まだまだ寒いですが、静かに美しく咲く梅の花の芳しい香りに春の訪れを感じます。みなさまいかがお過ごしでしょうか。

” その子らしさ”を大切に

 あっというまに3学期も残り少しとなりました。

 幼稚園ではいろいろな行事の練習や発表の機会が多い時期ですね。楽しんで取り組む子、ちょっとニガテだなあという子、キョウミナシという子…などいろんな子がいます。もちろん、いろんな子がいて当たり前、人間(生き物)は一人一人持って生まれた性格や性質、能力、嗜好などがみんな違いますよね。みんなで力を合わせて一つのことを成し遂げる喜びや、苦手なことをがんばって克服する達成感などもありますが、”ニガテ”や”キライ”を強制・矯正される必要は必ずしもない、と私は思います。子どもたち(人)はみんな、ひとりひとり違った、キラッと光る魅力を必ず持っています。とびきりの笑顔、やさしさ、人なつっこさ、ひょうきんさ、まじめさ、きょうだいをかわいがる、好きなことに没頭する、本当にどの子も魅力的ですばらしくて、唯一無二の存在です。そのことをこれまで出会ったたくさんの子どもたちから教えられました。そして、その子たちがそれぞれに成長して、試行錯誤しながら、自分の道を探して、一生懸命生きていっている過程を共に過ごしてきました。そんなかけがえのない存在である子どもたちの”その子らしさ”が失われず、みんながそれぞれの個性や違いを尊重し合える社会であることを願います。

 親も子も、しあわせな日々を

 そんな子どもたちの力に少しでもなりたい、子どもの思いを伝えたい、との思いから心理士を志し、仕事をしてきました。学び、経験を重ねる中で、あらためて今、感じるのは、今目の前にいる子どものありのまま、そのままを受け止めたい、ということです。”○○才では△△ができるように”とか、苦手なところを伸ばそうと成長を促したり、何ができるかできないかを見るのではなく、その子が楽しく幸せに暮しているか、を大切にしたいです。子どもはそれぞれのペースでちゃんと育っていくのだから、その子の力を信頼して、ど~んと構えて、その時その子が求めてるようにすればよい、そして子どもが困っている(サインを出している)時には、適切な手助けをすればよい、と思い至りました。

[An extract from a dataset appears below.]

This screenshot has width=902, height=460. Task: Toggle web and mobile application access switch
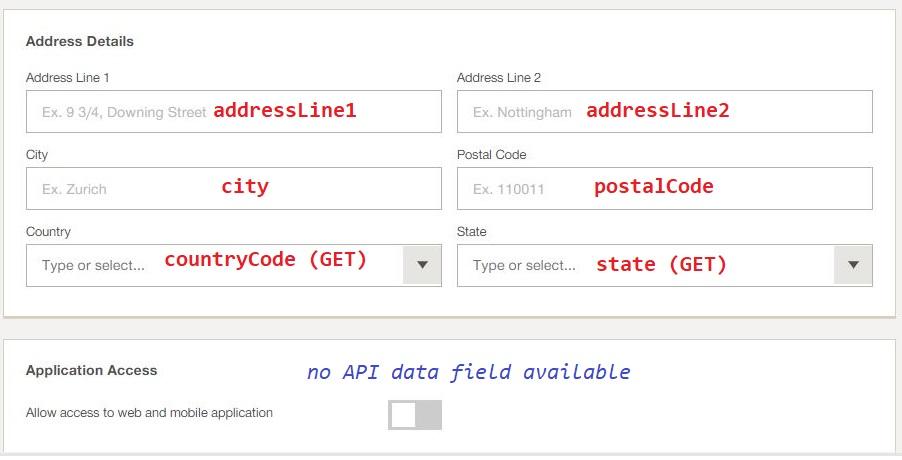[x=415, y=415]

 もう一つは、仕事を始めた当初は、どちらかというと子ども中心で”子どもびいき”なところがありましたが、多くの親御さんとお会いし、また自分自身も出産・子育てを体験する中で、親の思い、しんどさ、また親自身の生い立ちにも深く思い至るようになりました。親も子もひとりの独立した存在、子どもは親の思い通りには育たないし、親も100%子どもの思いに応えられるわけではありません。親、子それぞれ別の人生があり、どちらも大切です。それでもやっぱり、子どもが親を思う気持ち、”おかあさんおとうさんだいすき”の気持ちは、何よりも強いなあ、ということは、あらゆる場面で変わらずに感じ続けていることです。親子の相性や思いのズレ、それぞれのしんどさもありますが、せっかくこの世に生まれて出会った親子が、どうか幸せでいられますように、と祈っています。そして、大変の時はいつでも、周りに頼ることを忘れないで下さいね。

 いつも拙い文を読んでくださり、長い間、鴨東幼稚園の一員でいさせていただき、ありがとうございました。